• EXERCISE BRIEF:
Rewrite the entries, from the first line through the line that contains "The image size is (468, 223). tap(318, 44)", as a JSON list of strings with one string per line, skipping blank lines and leaving out the pictures.

--- MATERIAL SHOWN ---

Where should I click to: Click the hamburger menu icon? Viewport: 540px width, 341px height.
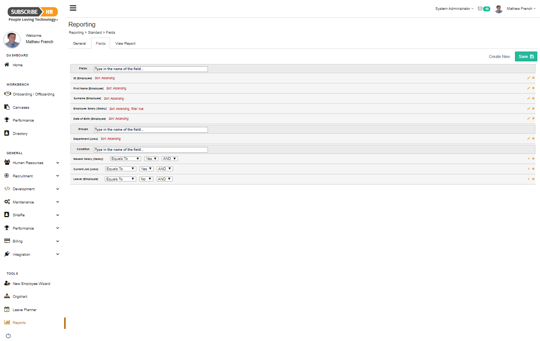73,8
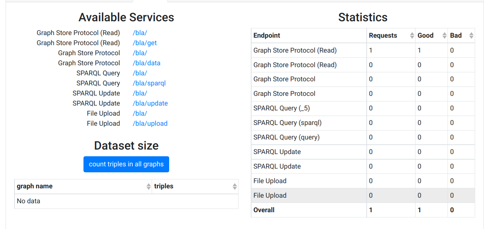Image resolution: width=496 pixels, height=229 pixels.
Task: Open the /bla/get service link
Action: click(x=145, y=43)
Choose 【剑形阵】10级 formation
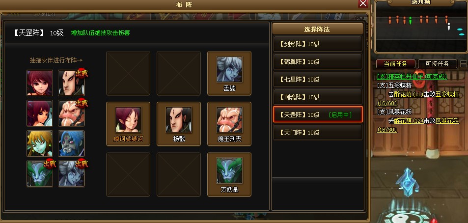The image size is (468, 223). tap(318, 44)
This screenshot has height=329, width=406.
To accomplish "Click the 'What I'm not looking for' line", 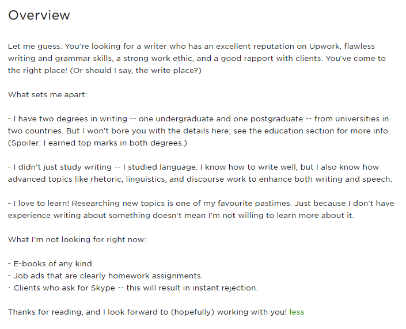I will [x=77, y=239].
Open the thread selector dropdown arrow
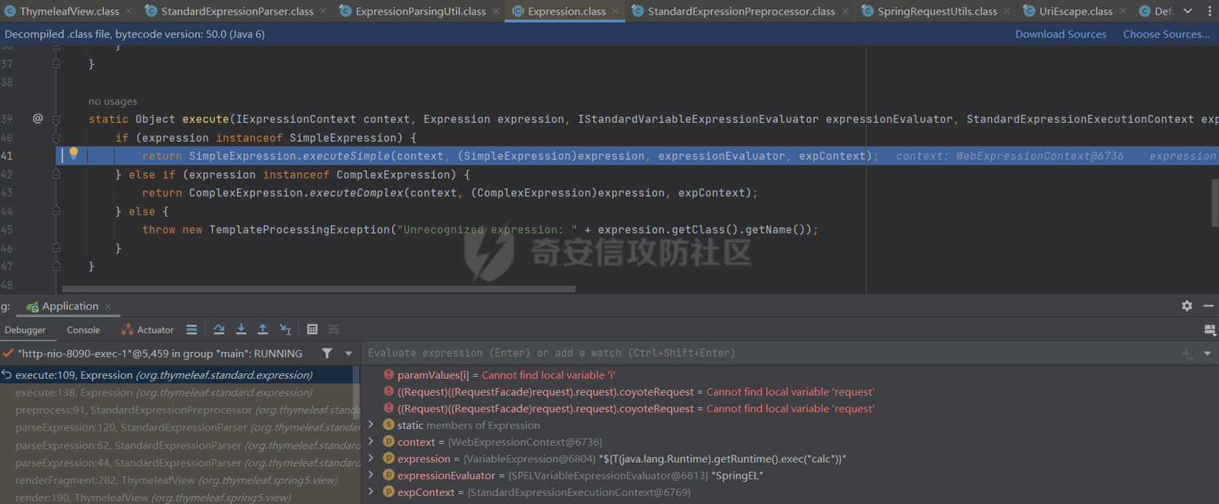 349,353

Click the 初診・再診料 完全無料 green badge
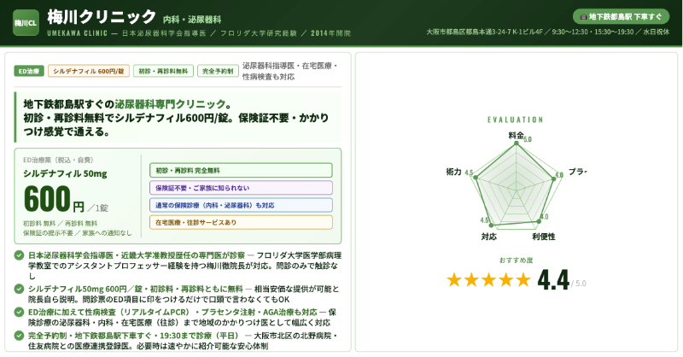(x=229, y=171)
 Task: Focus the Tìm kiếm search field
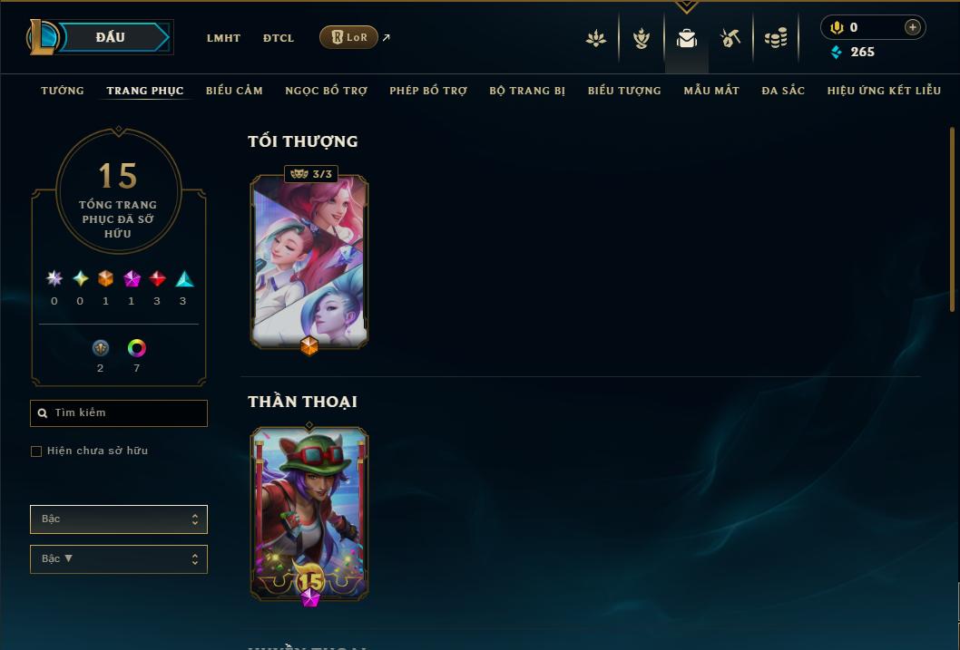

---

• OUTPUT FOR THIS EXERCISE:
[
  "Where should I click to: Click the hamburger menu icon? Viewport: 540px width, 341px height.",
  "73,8",
  "Image resolution: width=496 pixels, height=229 pixels.",
  "Task: Open the /bla/get service link",
  "Action: click(x=145, y=43)",
  "Choose 【剑形阵】10级 formation",
  "The image size is (468, 223). tap(318, 44)"
]